This post appeared originally on the University of Denver Interfaith Student Alliance blog:

In light of the renewed conflict in the Gaza Strip, the University of Denver Interfaith Student Alliance (DU IFA) wishes to extend our condolences to those who have suffered as a result of the recent violence. Both the people of Israel as well as the Palestinians living within Gaza have lost family members, friends, and fellow citizens. For years, many innocent lives have been lost due to the complexities of a region long fraught with violence. There are no easy answers to the questions facing the people of Israel and Palestine. A long history of violence plagues the story of this region, as well as the story of all of humankind. The pages of our collective past are riddled with accounts of conflict and hostility, hatred and fear, war and genocide. Much of this hostility is a result of our tendency to react rashly to difficulties that we all face. As humans we too often view violence as a viable solution to the problems we face living together in our ever shrinking world. We must not succumb to the all too human error of failing to see that we all share these problems, that we are all merely people trying to live together in peace, and that we are all subject to our own prejudices and misconceptions about our fellow men and women.

The members of the DU IFA believe that the wisdom of our collective faith traditions compels us to call for peace, understanding, and compassion. As an organization, our mission is to promote understanding of the full diversity of religious expression. We seek to achieve this goal by promoting dialogue among our members of different faith traditions, with the belief that understanding leads to tolerance, tolerance to acceptance, acceptance to compassion, and compassion to peace. Dialogue is not a debate; dialogue is collaborative discussion that can educate us and enlighten our attitudes. In this way we hope and pray that the parties now entrenched in violence abandon their hostility, and embark upon the seemingly difficult road to peace through dialogue and diplomacy.
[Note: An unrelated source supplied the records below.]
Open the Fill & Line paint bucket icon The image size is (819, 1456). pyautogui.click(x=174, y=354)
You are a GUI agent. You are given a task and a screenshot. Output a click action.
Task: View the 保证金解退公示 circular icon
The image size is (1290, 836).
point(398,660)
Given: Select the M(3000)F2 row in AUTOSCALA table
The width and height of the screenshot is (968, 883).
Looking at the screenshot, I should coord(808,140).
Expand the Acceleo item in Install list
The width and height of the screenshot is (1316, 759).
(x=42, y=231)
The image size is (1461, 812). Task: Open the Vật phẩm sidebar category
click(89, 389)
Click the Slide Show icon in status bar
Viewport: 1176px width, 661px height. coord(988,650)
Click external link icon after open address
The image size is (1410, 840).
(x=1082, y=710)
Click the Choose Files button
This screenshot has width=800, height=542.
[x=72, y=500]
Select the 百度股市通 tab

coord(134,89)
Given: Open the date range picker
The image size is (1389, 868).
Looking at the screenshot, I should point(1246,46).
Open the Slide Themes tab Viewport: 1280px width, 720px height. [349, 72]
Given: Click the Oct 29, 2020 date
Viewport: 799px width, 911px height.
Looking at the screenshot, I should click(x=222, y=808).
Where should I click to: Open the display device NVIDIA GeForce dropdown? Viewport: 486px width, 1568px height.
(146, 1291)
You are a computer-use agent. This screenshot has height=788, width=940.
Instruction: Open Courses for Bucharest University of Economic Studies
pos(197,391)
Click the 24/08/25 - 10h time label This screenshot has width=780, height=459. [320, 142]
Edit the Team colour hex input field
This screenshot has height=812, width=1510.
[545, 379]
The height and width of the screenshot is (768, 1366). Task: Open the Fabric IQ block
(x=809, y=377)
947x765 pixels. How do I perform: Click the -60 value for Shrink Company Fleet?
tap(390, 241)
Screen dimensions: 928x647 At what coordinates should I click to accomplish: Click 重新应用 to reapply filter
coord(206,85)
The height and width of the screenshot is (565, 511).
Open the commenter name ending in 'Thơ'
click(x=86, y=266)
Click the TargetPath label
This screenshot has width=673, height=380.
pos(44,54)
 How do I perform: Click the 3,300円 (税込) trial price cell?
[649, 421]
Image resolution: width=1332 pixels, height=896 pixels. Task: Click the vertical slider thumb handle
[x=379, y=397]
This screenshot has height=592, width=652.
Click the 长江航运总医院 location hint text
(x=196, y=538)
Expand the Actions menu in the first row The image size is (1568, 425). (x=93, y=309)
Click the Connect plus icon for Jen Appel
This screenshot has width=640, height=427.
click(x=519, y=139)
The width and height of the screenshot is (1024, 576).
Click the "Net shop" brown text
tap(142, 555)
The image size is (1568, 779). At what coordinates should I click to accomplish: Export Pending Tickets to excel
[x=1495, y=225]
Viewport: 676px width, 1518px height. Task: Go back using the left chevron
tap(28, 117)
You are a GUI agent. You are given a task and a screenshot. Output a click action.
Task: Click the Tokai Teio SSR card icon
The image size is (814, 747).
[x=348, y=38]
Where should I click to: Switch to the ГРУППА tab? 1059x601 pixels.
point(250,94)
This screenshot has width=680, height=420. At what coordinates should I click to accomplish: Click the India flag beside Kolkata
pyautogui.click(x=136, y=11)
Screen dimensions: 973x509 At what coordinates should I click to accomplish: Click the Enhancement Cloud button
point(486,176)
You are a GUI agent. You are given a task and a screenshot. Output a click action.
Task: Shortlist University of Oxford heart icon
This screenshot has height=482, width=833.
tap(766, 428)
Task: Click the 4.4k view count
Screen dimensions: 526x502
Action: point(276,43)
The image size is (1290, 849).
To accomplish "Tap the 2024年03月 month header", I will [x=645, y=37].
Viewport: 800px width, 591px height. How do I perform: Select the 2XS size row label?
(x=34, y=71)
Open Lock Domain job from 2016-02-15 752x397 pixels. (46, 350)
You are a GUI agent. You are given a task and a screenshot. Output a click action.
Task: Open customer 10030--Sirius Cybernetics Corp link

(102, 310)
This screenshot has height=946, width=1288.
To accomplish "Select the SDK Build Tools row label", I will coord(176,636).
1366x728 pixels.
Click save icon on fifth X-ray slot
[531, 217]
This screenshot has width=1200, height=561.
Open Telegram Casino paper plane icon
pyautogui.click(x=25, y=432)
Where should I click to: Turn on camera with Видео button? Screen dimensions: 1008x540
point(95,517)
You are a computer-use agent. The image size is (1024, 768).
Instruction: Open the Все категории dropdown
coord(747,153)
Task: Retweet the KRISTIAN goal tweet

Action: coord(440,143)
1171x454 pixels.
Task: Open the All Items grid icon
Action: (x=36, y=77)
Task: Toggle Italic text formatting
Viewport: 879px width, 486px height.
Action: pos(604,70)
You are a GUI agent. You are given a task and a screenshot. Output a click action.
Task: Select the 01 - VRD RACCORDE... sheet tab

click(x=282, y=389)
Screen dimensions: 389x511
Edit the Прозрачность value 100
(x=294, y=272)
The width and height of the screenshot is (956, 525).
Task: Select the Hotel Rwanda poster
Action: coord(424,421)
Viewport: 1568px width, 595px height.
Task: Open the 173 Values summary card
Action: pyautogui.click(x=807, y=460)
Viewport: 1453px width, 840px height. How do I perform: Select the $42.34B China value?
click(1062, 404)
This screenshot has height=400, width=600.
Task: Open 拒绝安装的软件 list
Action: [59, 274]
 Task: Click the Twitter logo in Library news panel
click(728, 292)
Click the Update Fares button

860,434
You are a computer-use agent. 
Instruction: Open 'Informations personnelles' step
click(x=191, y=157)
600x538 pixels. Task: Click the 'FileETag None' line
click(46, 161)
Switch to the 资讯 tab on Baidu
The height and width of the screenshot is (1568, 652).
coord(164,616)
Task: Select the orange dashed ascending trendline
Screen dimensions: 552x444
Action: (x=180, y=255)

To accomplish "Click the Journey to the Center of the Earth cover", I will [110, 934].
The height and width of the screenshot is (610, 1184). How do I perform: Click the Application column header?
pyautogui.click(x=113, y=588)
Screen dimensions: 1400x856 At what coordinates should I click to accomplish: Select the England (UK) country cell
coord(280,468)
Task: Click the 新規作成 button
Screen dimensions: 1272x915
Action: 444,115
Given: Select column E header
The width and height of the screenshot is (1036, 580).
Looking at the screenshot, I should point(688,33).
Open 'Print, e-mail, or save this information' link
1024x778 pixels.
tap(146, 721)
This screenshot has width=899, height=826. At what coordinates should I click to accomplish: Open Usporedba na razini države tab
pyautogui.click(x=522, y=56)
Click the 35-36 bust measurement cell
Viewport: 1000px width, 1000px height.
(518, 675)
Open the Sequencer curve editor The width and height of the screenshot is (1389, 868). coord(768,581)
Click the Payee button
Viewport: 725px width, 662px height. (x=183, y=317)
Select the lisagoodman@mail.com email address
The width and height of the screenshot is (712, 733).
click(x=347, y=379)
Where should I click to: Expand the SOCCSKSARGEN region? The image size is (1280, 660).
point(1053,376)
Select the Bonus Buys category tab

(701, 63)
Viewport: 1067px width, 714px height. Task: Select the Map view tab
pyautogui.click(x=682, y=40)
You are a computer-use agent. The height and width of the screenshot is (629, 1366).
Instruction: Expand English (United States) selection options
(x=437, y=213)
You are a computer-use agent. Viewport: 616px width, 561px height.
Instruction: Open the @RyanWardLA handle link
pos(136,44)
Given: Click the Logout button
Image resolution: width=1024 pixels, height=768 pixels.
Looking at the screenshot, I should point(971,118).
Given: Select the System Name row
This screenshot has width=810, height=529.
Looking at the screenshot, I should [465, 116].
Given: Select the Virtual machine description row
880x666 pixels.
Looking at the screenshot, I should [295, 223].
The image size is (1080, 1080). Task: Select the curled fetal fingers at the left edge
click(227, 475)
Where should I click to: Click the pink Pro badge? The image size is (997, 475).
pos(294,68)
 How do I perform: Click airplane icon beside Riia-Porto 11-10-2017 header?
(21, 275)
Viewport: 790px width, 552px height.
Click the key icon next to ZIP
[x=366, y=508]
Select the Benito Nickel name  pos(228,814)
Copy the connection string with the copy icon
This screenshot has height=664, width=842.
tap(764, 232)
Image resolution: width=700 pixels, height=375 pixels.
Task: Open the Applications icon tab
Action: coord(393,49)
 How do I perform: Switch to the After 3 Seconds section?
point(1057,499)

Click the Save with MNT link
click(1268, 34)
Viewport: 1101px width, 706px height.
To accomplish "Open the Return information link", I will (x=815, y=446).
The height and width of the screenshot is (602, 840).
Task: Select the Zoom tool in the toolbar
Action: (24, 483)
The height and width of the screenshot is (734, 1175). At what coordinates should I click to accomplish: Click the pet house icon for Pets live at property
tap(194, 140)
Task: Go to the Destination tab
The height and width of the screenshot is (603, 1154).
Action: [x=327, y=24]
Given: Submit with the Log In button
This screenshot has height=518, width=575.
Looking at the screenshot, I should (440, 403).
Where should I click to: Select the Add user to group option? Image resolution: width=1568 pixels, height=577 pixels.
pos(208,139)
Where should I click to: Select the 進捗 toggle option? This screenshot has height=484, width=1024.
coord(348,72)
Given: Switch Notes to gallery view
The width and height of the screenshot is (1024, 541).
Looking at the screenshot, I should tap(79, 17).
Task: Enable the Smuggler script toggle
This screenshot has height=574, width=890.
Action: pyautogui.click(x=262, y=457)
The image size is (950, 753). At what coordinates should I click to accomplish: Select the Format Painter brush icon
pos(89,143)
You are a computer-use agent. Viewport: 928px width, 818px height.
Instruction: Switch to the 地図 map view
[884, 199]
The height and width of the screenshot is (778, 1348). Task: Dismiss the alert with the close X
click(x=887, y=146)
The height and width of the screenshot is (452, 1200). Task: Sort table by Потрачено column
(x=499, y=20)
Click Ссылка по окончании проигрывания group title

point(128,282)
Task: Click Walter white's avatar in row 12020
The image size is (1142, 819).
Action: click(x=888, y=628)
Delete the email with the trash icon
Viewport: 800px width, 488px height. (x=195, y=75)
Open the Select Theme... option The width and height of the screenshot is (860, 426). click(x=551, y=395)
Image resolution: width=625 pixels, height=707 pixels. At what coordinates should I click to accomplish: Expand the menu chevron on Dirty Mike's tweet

The University of Denver prides itself on its diversity. The Interfaith Student Alliance welcomes this diversity in all its forms, whether it be cultural, ethnic, or (especially) religious. Many of our students are Jewish and many are Arab or Muslim. That's not the whole story, of course; DU has many different student faith communities. But whatever religious or faith tradition we call our own, wherever we hail from on the globe, and whatever our political persuasions may be, we all have at least one thing in common here: We are all University of Denver students. We are committed to leaving this school and making a difference. We are the practical idealists and the future leaders. We are all in this together.
Only by talking to one another can we achieve truly rewarding happiness in this life.

Continued violence can only lead to suffering in a region of this world that has already seen too much human hatred. In the words of one of this country's wisest citizens, the Honorable Dr. Martin Luther King Jr., we must remember that "Returning violence for violence multiplies violence, adding deeper darkness to a night already devoid of stars." The Interfaith Student Alliance invites all students, faculty, and staff to recognize that whatever might be occurring in the Middle East or indeed, anywhere, we must all continue to learn and grow together in a spirit of fellowship, academic excellence, and above all, peaceful dialogue.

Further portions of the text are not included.